The basic version of BASE protocol counts RFID and EPC tags after scanning, which is slow and had issues with early reporting and clone attacks. This research proposes a Modified BASE approach to address the problems, through modification of BASE approach. Figure 3 shows the flow of a reader process for the first operation. The Modified BASE approach counts and identifies the total number of RFID tags during each tag read and adds during verification after RN16 and EPC verification. If duplicated tags with the same EPC are detected, the Modified BASE continues scanning and identifies the next duplicated tags. The task is offloaded to a SQL embedded database called SQLite, where there may not be much CPU power available and to avoid more load on the reader and accelerate reader operations, allows the reader to handle more reading sample tags. This approach is faster and less complex than other Distance Bounding Protocols like GREAT or DeClone.
Figure 3. Modified BASE on Q-parameter
Figure 4. Database/backend server operation
RFID tags have various features such as random generator RN16, CRC, hash value, reader, and antenna ID. To achieve Industry 4.0 standards, database handles simple data comparisons and checking as shown in Figure 4. When an alert on a specific EPC is given by Modified BASE from a reader, some Read Count checking, track, and trace would be done on those tags. A sequence of checking is performed on all tags with the same EPC ID, starting with 'read count'. Genuine tags should have a higher read count than RFID cloned tags, but duplicated tags with lower read count numbers are considered RFID cloned. The consistency of antenna ID is checked, with RFID cloned tags having different antenna Id [33]. If unidentified duplicated tags are detected, the system will notify the user with all the information, with all the information, and the system can act on the detected duplicated tags.
4.1 Result and discussions
This section discusses the implementation of an RFID clone detection system using Modified BASE and Count-Min techniques, utilizing a local and online database.

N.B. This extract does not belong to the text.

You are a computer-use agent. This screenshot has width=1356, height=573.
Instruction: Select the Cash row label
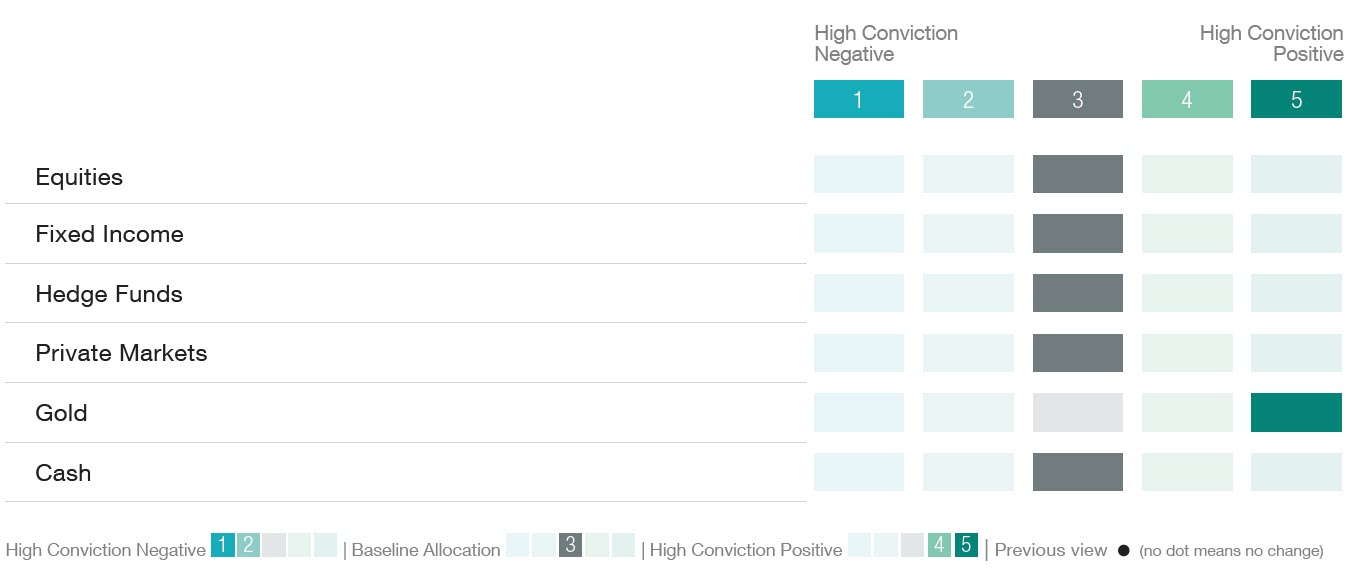[63, 473]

4.1.1 Sample data creation
The first step of this implementation is the RFID tag samples data creation, which is critical. There are two things considered when creating the readings sample data listed below:
The study uses RN16, EPC, Read Count, and Antenna ID features to identify RFID cloned tags in readings sample data. GID-96 (General Identification with 96 bit) is selected as generic EPC standard, other formats can be used. Official EPC Global standard documents are used for implementation details. The RFID tag's General Manager numbers, managed by the manufacturer or producer, contain URN and owner information. RN16, a randomized value generated by the tag, is crucial for identifying tags without referring to EPC. This feature allows the Q-parameter to count the actual number of tags in an area, even with duplicate EPC values on cloned tags. Sample data varies from 1,000 to 10,000 tags. Each sample tag would contain RN16, EPC, Read Count, and Antenna ID as the RFID features used in this RFID clone detection system as shown in Table 4 and saved in CSV files format. MB and MCM are used for the development of fast and accurate RFID clone detection systems using Modified BASE for speed and Modified Count-Min for accuracy. The concept is implemented in two stages, using a local database within the reader and online via Google Firebase, providing security and encryption for communication. Existing methods performance is low during duplicate reading, counterfeit tag and RF collisions. The future RFID uses URN as part of EPC, provides information and address of the tag database, replaces the existing BASE and Count-Min protocols [34]. They have an online database for IoT applications and Supply Chain Management, with Google Real-time Firebase chosen for extensive API support [35] and the Dictionary data structure used for speedy data retrieval in local databases [36, 37].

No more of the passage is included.